The "incurable dreamer" is Gary Hudson, CEO of Rotary Rocket Company. Ms. Weil researched her book by living and working alongside him and the Rotary team for three years. She had full and unrestricted access: visiting all facilities, attending design meetings, partying with the crew after hours, even helping out with flight tests. The result of this rare freedom is a book that makes Gary Hudson, his wife Anne, most of the Rotary employees she profiles, indeed almost everyone she profiles, appear neurotic or self-deluded or both. Gary is presented as a chronic failure.

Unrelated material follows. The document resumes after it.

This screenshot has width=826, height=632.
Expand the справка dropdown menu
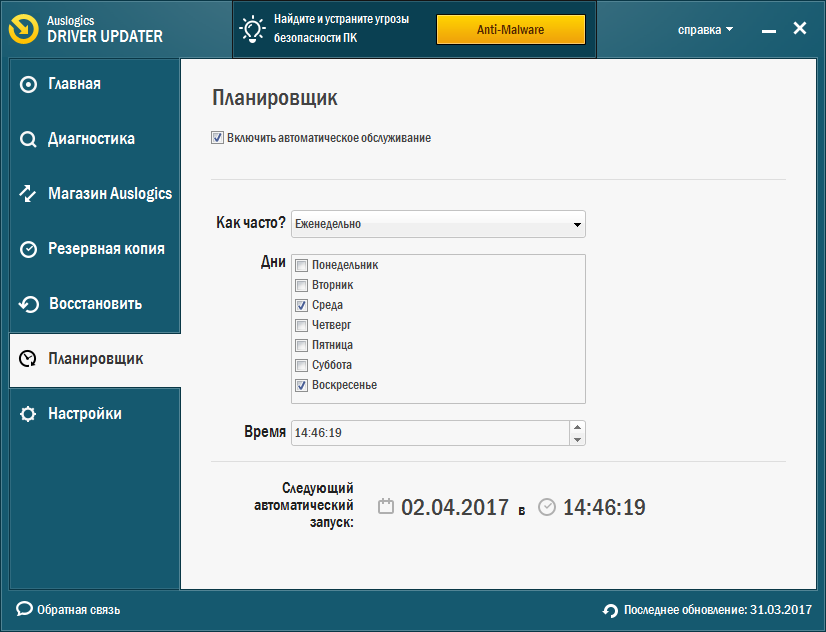pyautogui.click(x=706, y=29)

Weil dwells on his succession of six failed companies, but never seems to consider that those failures could be due to anything other than his incompetence. (He has, after all, no formal training in aerospace engineering.) Additionally, though never saying so explicitly, she drops broad hints that he might be bilking investors out of their money.1
Ms. Weil says very little about the engineering details of the Roton, the innovative spaceship that Rotary Rocket was trying to build.2 I presume this is because she has little technical education. This does not stop her from proclaiming that the Roton will never work. Since lack of formal technical training is something she feels makes Gary Hudson unqualified to lead the team building the Roton, I think it is only fair to ask why she felt qualified to write a book about the project.

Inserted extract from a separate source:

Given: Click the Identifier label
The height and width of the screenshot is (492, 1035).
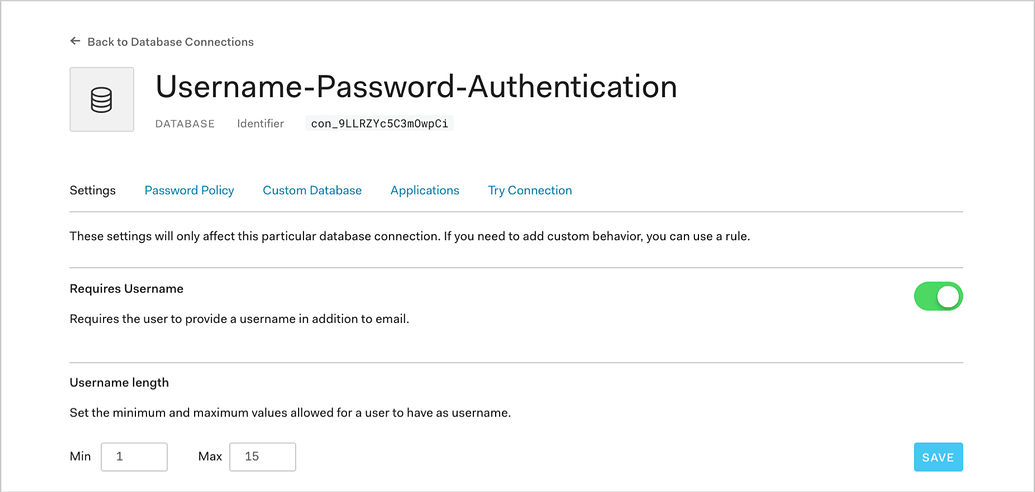Looking at the screenshot, I should tap(260, 124).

It's not only the people of Rotary Rocket who come off badly in Ms. Weil's account. Anyone involved in a similar activity is liable to be tarred with the same brush. If they have any unattractive personal characteristic, you can bet it will be mentioned, and probably exaggerated, in the text.

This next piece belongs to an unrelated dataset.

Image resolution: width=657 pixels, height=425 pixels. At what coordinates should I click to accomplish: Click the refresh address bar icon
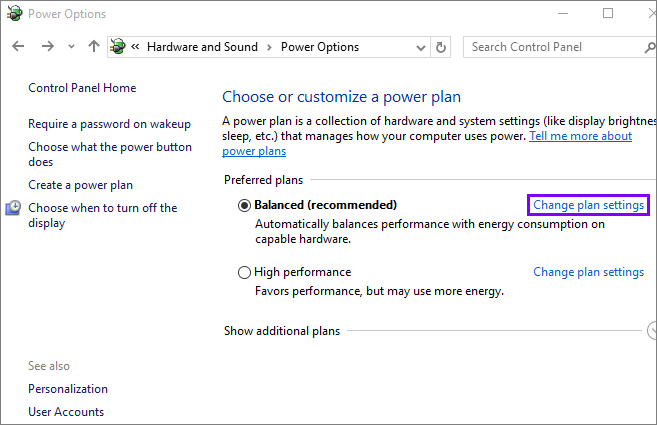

I hold that routine, affordable access to space is both attainable and valuable.3 This was, therefore, a very difficult book to review, as it was to read. I was tempted to quote great passages from it, and then dissect the reasoning in them (or the lack of it). Instead I'll summarize my conclusion thus: In her account, Elizabeth Weil gets both the people and the technology wrong. The story of Gary Hudson and Rotary Rocket deserves to be told in a book. Perhaps, someday, someone will write that book.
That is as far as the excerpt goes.